Garrity stages mostly one-on-one dialogues with Giroux that she handles quite wonderfully despite having a different dynamic that needs to be expressed depending on who she’s talking to at a given moment. In her scenes with Katz, she shows growing and open frustration that he can throw back at her because he’s doing such a great job being helpless and confused. Epstein makes a considerable impact with the least amount of screen time as the son who constantly feels the need to shout just to get noticed, and Maslany shines as the daughter who really does want to spend more time getting to know her mother but is getting the short end of the stick thanks to the new, unseen man in her life. Similarly, Garrity’s frequent collaborator Jonas Chernick shows up as the man Nicole has been asked to stalk, and he handles his part of the story with warmth, dignity, and confusion both towards her and his own motives.

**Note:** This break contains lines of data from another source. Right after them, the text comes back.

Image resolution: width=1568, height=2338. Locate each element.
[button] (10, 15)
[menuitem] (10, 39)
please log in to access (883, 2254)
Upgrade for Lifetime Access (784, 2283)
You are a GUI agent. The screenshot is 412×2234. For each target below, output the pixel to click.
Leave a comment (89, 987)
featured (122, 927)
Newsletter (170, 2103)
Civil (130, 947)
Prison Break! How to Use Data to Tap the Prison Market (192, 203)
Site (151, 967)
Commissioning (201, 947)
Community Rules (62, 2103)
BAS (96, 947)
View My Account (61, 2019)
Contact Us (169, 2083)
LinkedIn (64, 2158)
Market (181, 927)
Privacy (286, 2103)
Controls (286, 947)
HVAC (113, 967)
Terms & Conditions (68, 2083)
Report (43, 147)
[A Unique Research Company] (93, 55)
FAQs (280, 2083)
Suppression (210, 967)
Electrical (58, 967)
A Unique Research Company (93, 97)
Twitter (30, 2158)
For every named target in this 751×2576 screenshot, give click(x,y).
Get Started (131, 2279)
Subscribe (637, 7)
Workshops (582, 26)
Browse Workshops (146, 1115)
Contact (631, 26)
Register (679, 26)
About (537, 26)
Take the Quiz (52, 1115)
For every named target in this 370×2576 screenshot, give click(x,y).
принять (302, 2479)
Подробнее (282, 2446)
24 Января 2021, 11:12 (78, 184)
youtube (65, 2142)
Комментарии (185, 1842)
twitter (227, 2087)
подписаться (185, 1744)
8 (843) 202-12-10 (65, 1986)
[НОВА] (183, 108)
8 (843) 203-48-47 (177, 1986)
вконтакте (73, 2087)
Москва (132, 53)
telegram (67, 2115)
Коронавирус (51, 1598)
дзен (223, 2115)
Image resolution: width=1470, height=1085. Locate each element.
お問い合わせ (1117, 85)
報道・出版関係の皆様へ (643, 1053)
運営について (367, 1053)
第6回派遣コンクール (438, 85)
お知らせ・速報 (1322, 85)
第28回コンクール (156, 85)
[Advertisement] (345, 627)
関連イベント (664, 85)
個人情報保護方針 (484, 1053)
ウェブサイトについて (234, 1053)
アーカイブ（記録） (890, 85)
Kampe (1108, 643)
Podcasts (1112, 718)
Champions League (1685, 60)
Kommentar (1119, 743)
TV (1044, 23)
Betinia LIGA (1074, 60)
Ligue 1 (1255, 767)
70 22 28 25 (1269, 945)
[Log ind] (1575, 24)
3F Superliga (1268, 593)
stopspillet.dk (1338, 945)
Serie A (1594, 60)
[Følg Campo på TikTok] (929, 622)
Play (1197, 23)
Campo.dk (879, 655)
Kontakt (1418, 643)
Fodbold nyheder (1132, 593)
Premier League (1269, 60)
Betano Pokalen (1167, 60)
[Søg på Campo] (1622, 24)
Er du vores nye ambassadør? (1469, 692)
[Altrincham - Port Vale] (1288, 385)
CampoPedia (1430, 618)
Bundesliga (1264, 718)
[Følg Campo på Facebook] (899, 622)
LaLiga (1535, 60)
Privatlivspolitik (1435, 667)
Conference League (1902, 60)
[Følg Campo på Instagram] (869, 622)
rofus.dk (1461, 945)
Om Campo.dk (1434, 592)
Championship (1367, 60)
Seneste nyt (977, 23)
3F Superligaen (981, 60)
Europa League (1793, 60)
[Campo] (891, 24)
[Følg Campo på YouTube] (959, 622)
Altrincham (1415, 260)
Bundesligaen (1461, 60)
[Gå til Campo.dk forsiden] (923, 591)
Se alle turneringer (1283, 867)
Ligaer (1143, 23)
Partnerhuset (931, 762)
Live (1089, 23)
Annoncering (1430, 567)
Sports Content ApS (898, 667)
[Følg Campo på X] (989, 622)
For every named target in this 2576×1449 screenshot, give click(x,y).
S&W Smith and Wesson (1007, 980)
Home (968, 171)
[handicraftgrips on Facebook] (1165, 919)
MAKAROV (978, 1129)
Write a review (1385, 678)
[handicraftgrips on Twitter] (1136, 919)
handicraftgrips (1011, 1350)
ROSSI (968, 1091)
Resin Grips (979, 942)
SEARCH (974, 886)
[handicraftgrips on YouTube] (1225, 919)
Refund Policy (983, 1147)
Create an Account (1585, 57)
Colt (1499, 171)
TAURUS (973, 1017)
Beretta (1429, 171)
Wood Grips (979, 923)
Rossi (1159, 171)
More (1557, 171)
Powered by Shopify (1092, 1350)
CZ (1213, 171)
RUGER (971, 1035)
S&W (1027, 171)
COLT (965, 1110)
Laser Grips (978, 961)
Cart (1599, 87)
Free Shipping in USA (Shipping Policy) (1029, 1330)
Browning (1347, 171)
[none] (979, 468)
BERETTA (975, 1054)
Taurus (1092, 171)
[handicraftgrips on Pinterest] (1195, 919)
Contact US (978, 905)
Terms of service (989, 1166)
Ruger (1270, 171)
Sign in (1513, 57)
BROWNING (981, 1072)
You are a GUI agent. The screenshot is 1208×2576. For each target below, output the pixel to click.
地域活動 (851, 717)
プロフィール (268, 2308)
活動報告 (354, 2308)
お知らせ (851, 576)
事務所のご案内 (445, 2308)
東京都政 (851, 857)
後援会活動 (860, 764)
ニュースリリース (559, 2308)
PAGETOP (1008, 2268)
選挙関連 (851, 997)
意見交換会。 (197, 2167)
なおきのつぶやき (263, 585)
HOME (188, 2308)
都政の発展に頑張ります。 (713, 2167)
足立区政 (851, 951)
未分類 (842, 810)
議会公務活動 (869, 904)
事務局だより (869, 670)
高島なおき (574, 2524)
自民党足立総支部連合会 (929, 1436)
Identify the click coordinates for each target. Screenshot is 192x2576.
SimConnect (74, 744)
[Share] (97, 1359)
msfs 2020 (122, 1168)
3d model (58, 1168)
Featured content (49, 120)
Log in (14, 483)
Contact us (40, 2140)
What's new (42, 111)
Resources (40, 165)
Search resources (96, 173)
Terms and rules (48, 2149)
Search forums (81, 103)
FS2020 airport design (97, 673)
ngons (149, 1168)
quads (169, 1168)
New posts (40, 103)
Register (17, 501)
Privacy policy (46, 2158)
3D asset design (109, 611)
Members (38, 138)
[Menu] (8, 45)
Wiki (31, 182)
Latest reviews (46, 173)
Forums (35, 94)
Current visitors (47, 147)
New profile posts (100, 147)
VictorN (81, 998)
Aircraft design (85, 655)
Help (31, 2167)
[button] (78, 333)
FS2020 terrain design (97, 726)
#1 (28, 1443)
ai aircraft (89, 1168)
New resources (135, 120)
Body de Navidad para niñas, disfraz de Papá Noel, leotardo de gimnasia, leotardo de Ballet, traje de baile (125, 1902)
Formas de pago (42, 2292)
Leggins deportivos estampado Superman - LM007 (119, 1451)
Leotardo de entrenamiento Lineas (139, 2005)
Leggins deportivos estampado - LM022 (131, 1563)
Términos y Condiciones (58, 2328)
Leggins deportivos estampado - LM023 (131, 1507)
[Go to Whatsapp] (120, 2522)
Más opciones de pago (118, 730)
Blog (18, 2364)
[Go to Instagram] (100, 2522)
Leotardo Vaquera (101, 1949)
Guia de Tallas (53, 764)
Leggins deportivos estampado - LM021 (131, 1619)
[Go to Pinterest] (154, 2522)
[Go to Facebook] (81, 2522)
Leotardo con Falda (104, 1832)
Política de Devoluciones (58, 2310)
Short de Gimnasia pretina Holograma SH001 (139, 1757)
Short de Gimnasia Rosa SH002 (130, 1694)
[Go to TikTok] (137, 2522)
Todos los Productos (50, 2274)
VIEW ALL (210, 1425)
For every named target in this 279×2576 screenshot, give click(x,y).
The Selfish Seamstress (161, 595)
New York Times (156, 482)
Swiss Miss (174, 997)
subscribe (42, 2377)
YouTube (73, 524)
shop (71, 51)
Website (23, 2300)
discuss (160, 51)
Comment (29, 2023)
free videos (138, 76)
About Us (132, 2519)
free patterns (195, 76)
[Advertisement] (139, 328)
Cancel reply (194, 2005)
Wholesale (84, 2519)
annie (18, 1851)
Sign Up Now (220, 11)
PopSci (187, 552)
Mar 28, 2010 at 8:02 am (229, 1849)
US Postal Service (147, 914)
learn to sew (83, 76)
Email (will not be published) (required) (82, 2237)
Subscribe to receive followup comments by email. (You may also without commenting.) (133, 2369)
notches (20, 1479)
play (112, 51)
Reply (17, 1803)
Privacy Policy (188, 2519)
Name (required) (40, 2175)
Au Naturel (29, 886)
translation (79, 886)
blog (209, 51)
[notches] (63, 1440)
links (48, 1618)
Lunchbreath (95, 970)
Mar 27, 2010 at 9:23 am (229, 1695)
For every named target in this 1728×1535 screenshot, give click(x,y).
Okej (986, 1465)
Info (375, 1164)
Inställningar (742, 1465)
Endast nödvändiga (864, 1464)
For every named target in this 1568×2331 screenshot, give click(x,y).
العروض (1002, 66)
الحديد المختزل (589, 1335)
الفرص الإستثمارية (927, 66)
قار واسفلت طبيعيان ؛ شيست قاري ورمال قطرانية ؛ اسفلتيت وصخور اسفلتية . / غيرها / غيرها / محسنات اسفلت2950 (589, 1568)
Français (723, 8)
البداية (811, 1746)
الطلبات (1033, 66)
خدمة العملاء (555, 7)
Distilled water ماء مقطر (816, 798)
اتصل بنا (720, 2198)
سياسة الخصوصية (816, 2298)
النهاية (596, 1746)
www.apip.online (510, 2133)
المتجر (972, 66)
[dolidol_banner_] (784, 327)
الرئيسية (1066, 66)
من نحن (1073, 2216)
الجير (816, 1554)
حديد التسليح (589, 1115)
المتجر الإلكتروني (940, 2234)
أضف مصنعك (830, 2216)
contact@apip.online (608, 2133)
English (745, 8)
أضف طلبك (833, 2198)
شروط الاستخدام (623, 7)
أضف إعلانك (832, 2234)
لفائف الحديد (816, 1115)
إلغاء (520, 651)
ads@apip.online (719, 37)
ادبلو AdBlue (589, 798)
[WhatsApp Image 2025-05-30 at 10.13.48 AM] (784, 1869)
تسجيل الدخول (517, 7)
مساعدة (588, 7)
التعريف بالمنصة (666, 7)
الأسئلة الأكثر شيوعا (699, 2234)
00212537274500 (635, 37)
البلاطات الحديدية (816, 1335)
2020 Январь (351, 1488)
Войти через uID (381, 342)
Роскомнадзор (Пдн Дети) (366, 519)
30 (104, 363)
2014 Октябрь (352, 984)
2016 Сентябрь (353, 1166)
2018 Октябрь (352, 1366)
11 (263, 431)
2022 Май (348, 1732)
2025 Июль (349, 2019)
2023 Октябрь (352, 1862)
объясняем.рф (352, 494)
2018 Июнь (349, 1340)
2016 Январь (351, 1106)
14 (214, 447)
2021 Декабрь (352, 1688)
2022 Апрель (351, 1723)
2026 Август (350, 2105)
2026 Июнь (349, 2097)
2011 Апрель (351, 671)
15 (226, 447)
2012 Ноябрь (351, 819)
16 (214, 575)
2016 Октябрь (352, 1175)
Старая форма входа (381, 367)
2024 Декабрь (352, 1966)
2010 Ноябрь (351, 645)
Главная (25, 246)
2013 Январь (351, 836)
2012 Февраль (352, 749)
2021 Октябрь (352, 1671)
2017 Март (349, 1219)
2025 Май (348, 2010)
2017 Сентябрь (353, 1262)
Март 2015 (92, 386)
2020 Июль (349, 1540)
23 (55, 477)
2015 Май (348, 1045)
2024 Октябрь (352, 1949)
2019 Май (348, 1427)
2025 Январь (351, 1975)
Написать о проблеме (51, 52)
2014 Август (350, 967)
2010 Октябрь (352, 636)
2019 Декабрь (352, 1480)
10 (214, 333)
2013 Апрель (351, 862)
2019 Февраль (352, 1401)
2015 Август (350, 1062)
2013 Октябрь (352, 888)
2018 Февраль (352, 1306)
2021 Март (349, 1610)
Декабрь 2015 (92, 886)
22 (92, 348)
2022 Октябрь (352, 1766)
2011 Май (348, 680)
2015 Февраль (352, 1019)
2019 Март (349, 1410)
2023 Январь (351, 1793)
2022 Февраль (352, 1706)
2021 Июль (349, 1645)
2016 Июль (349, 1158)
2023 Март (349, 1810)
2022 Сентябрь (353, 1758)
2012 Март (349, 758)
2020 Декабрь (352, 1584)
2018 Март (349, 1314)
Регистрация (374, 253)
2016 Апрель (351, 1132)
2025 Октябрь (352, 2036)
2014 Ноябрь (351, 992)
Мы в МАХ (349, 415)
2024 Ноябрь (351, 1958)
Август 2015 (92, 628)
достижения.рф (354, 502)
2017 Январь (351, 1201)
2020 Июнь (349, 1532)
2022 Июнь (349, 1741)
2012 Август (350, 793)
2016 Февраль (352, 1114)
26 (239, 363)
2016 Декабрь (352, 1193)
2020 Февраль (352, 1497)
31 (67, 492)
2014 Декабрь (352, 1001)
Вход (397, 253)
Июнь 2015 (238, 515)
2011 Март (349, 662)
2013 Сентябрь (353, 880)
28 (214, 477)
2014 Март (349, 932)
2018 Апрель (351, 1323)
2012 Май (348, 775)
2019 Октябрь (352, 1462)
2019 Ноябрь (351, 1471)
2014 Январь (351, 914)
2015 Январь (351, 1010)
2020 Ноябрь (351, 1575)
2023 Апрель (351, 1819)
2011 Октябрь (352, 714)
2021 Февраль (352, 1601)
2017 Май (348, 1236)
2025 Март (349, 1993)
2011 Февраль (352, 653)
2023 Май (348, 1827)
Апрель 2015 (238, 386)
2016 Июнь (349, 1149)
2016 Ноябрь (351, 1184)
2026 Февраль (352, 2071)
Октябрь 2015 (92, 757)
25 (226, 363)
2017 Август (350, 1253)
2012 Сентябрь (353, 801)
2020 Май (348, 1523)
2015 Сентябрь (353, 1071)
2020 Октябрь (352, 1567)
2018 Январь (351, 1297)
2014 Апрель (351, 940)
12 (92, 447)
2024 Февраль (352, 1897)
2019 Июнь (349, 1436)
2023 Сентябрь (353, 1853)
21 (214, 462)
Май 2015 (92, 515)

Blood Pressure moves at a great pace, getting started with the central premise as early as possible and never looking back, but it might tip it’s hand a bit too quickly when it comes to revealing the identity of the letter writer. Thankfully, the film that Blood Pressure becomes is a different, but similarly engaging one that doesn’t betray the motivation of the characters that have already been so richly set up. Garrity has created a believable fantasy situation, but with a real ear for how such a scenario might play out with real lives and real emotions, and that’s something pretty special.